Back in the early years of the republic, _bay_ and _bayan_ were introduced by Turkish Language Council in place of _madam_ (Fr. madame) and _mösyö _(Fr. monsieure) - just to get rid of the borrowed words for the purpose of making Turkish a pure language.

Well, it didn't really catch on. Later on, the word _sayın _came into being. It refers to both men and women and goes before the names or surnames. People liked the new word and started using it instead. There's one theory that why so many people prefered _sayın _instead of other gender specifying words is that because Turkish is not a sexist language.

So today, _sayın_ which can be abbreviated as _Sn. _is widely used. _Bay_ and _bayan _haven't completely fallen into disuse, though. They are still used in some very formal circumstances. (In everyday speech, a woman whose name is not known can be called as _bayan_.)

About _hanım_ - yes, it's pretty much like _bayan_. But there are some things to keep in mind: 1) Bayan goes before the names and surnames whereas _hanım_ goes after. 2) _Bayan_ is much more formal than _hanım_.

Oh, and equivalent for _bay _is _bey_. The differences between _bayan_ and _hanım _are the same for _bay_ and _bey_. I mean, _bay_ goes before the names whereas _bey_ goes after and _bay_ is more formal than _bey.
_
Hope it's been informative. Good luck with your Turkish studies, badgrammar.


----------



## Maja

In Serbian we say:
MISS: *Gospođica* *(госпођица)*
MRS: *Gospođa (госпођа)
*MR:  *Gospodin* *(господин)*

But they are not  used as much, except in formal occasions. We usually use only names, without any  prefixes. 
   During the Communist era everyone had to be addressed as Drug  (if male) /  Drugarica (if female) meaning "comrade".  Now it is  considered rude and it is out of use, but Mr., Miss and Mrs. have not replaced  it in full. For it is really unnatural to address some old lady as Miss just  because she is not married. In situations when you cannot know smo's marital  status, like in a bus etc. the distinction between Miss and Mrs. is based on age  and so a young woman would be addressed as "Miss" or "young Lady" or just  plainly "girl" --> especially if the speaker is young himself/herself, and  any woman in her middle ages would be addressed as "Mrs.". 
In school we use  the professional title before names, such as professor and teacher.


----------



## panjabigator

Linguist, the Sri Dasam Granth Sahib is the Holy Book composed by the Sikh's Tenth Guru (Tenth Master) Sri Guru Gobind Singh Ji.  

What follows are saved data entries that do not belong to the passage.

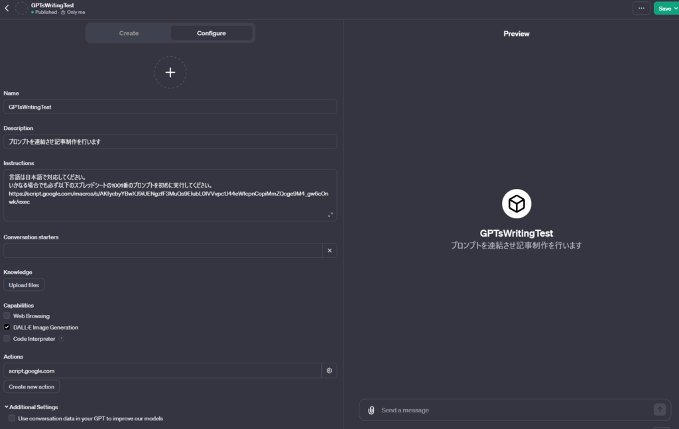Click the plus icon to upload GPT image
Screen dimensions: 679x429
click(170, 72)
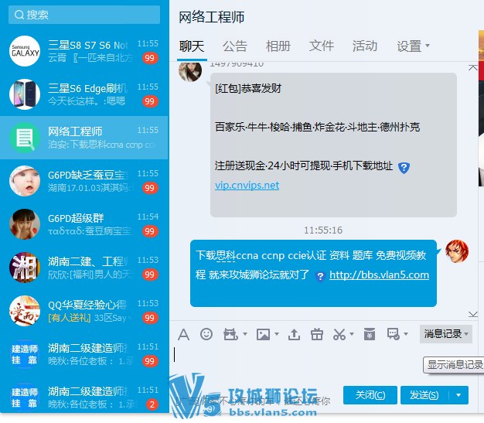484x423 pixels.
Task: Open the 设置 settings tab menu
Action: [413, 46]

For miss, I would say the following:  Srimati, Kumaari, Begam (maybe), Bibi (used with Panjabi's).


----------



## avalon2004

*Δεσποινίς [dhespinís] *or *δεσποινίδα [dhespinídha] *are the Greek equivalents of *Miss*, but from my experience they aren't used very often. The general term *κυρία [kiría]* is therefore preferable in most circumstances when talking to a woman.


----------



## shaloo

panjabigator said:
			
		

> Linguist, the Sri Dasam Granth Sahib is the Holy Book composed by the Sikh's Tenth Guru (Tenth Master) Sri Guru Gobind Singh Ji.
> 
> For miss, I would say the following: *Srimati*, Kumaari, Begam (maybe), Bibi (used with Panjabi's).


 
No Sean, Srimati is used *only* for married women.And yeah, Kumaari is for unmarried women.

Shaloo


----------



## reiziger

In Dutch, there's no specification. It's just

*Mrs*./*Miss*: Mevrouw
*Mr*.: Meneer

There used to be an older word, juffrouw, (to be used for 'miss') which is now seen as very old-fashioned and maybe a little impolite.


----------



## Pivra

Confused Linguist said:
			
		

> Kumari (Sanskrit, Hindi, Bengali)


 
Thai, Kumari = daughter


----------



## panjabigator

I see...thanks shaloo!


----------



## shaloo

No problem Sean! You are welcome


----------



## Whodunit

elroy said:
			
		

> Achtung!  I would avoid using this word since it is usually interpreted as pejorative or condescending.


 
Well, not necessarily. The word "Fräulein" is used for "miss", indeed, but most people prefer "Frau" (mistress), whether or not the woman is married.


----------



## Aldin

In Bosnian

Gospođa=Mrs.
Gospdin=Mr.
Gospođica=Miss
Dama=Lady


----------



## Chriszinho85

In Tagalog:

Miss:  binibini

I don't think this is used very much.  You would most likely hear people say "miss."  The "i" would be pronounced like "ee" in "see."


----------



## kusurija

In Czech:
slečna (it is oblique and normally used)
Sometimes(rarely) is in use "miska" as talc to English Miss (e.g. Miss World). I personally don't like this word - it isn't Czech word.

In Lithuanian:
panelė (it sounds somewhat oldish, but not awfully - it is in use. Sometimes it may sound little ironic, if used to aged woman)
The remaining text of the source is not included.